Baron Hill Park is an area of parkland north of Beaumaris. It is part of the ancestral land-holding of the Bulkeley family and contains the ruins of the former ancestral home. Baron Hill House and the associated Baron Hill Park were established in 1618 by Sir Richard Bulkeley as the family seat of the influential Bulkeley family.During the English Civil War, Richard Bulkeley's successor, Colonel Thomas Bulkeley (later (Thomas Bulkeley, 1st Viscount Bulkeley), is said to have invited King Charles I to take possession of the house and set up his court there. In the eighteenth century the house was the seat of Richard Bulkeley, 4th Viscount Bulkeley who maintained Jacobite sympathies. The Neo-Palladian style is obvious from the curved facade of the building to the terraces, follies and balconies; this was the style adopted during the 1776 reconstruction of the mansion by architect Samuel Wyatt. However, the mansion was originally built in 1618. There is also an icehouse in the gardens and a lodge house.In the nineteenth century the occupants of Baron Hill remained the dominant Anglesey landowners, possessing estate also at Llanfairfechan and other parts of Caernarfonshire.
During World War I, death duties soaked up the family fortune and made it impossible for the family (by then called Williams-Bulkeley) to continue to maintain the house. During the war, Royal Engineers were stationed at the house. It was later damaged by fire, but the shell of the house survives today.

Apparently it was going to be turned into a hotel...yep I can see that happening 

On with my shots and yes ANOTHER report from me, just shows how busy I had been all year I guess.. 




























































































Hope you enjoyed my take on one of the best mansion ruins ive ever seen! 
As always more coming real soon! its not like I have a backlog...PROMISE ​


----------



## BikinGlynn (Dec 11, 2017)

Excellent that, it looks like the love child of Whitefields & Nettleham hall!


----------



## mockingbird (Dec 11, 2017)

BikinGlynn said:


> Excellent that, it looks like the love child of Whitefields & Nettleham hall!



Thank you 
ha I agree!!! its a remarkable place to see and walk around thats for sure!


----------



## prettyvacant71 (Dec 11, 2017)

That's a really thorough photographic tour of these wonderful ruins MB. Can't believe the bog is still actually there! The shot off the fireplace and possibly an oven surround still in situ hanging on wall with the collapsed floor beneath looks surreal, I that, not much chance of that lot getting nicked! Fab fernery too, nature reclaiming...I can't see this turning into a hotel either, I hope it just stays as it is Thanks enjoyed that MB!


----------



## mockingbird (Dec 11, 2017)

prettyvacant71 said:


> That's a really thorough photographic tour of these wonderful ruins MB. Can't believe the bog is still actually there! The shot off the fireplace and possibly an oven surround still in situ hanging on wall with the collapsed floor beneath looks surreal, I that, not much chance of that lot getting nicked! Fab fernery too, nature reclaiming...I can't see this turning into a hotel either, I hope it just stays as it is Thanks enjoyed that MB!

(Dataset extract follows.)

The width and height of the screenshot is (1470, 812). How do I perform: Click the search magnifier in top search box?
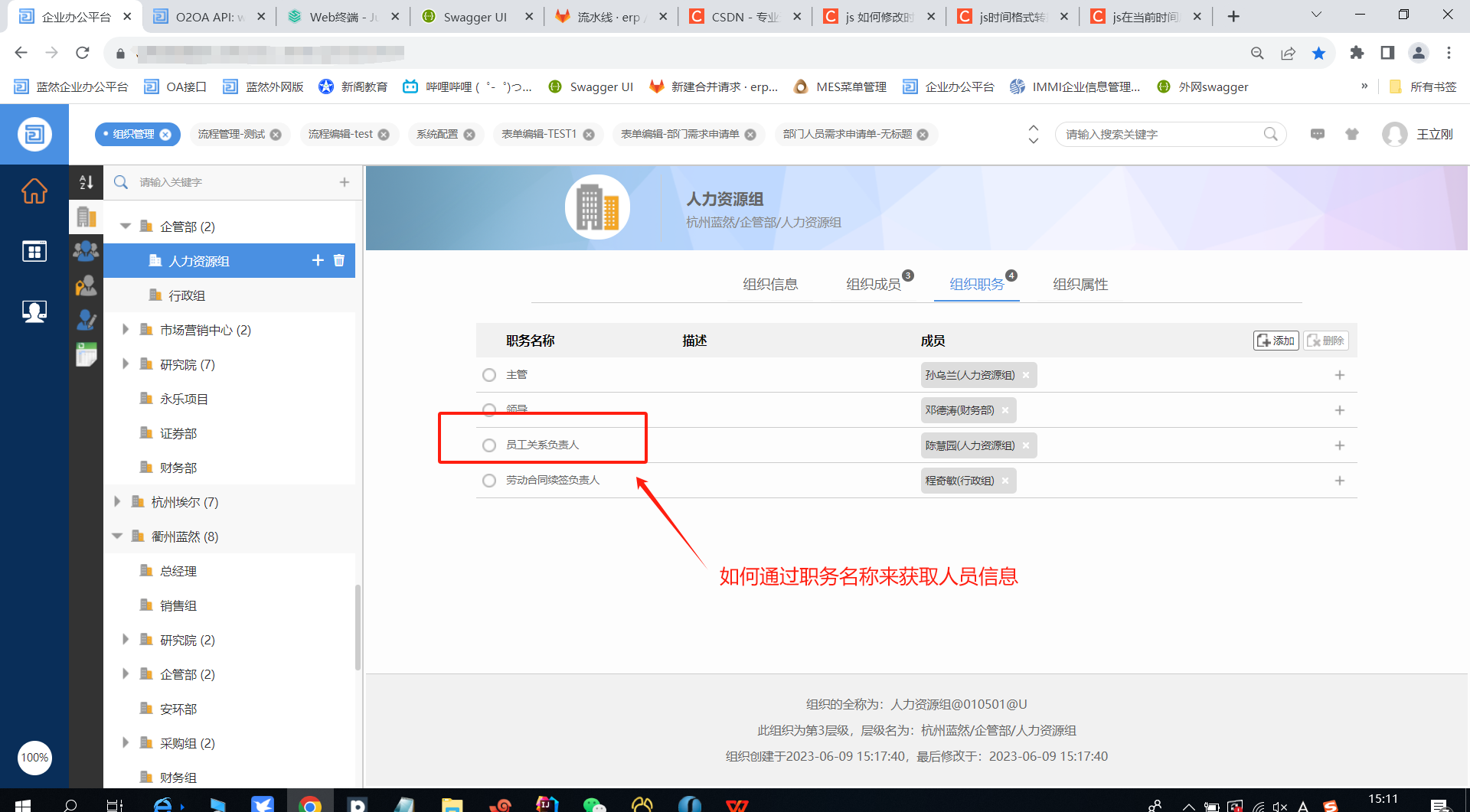(1270, 135)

Thank you for your wonderful comment, it's really difficult for me to show what I want via pictures, no point uploading just anything, fat too many skilled photographers these days to upload tatty photos haha, it's all rather surreal to say the least, as I stated one of the best mansion ruins I've seen in the UK anyway.


----------



## HughieD (Dec 11, 2017)

Superb MB. Wales has got a lot of this sort of stuff. Nature is really taking that back. Loved your take on it. Reminds me of a more remote version of Nettleham Hall near Lincoln.


----------



## mockingbird (Dec 11, 2017)

HughieD said:


> Superb MB. Wales has got a lot of this sort of stuff. Nature is really taking that back. Loved your take on it. Reminds me of a more remote version of Nettleham Hall near Lincoln.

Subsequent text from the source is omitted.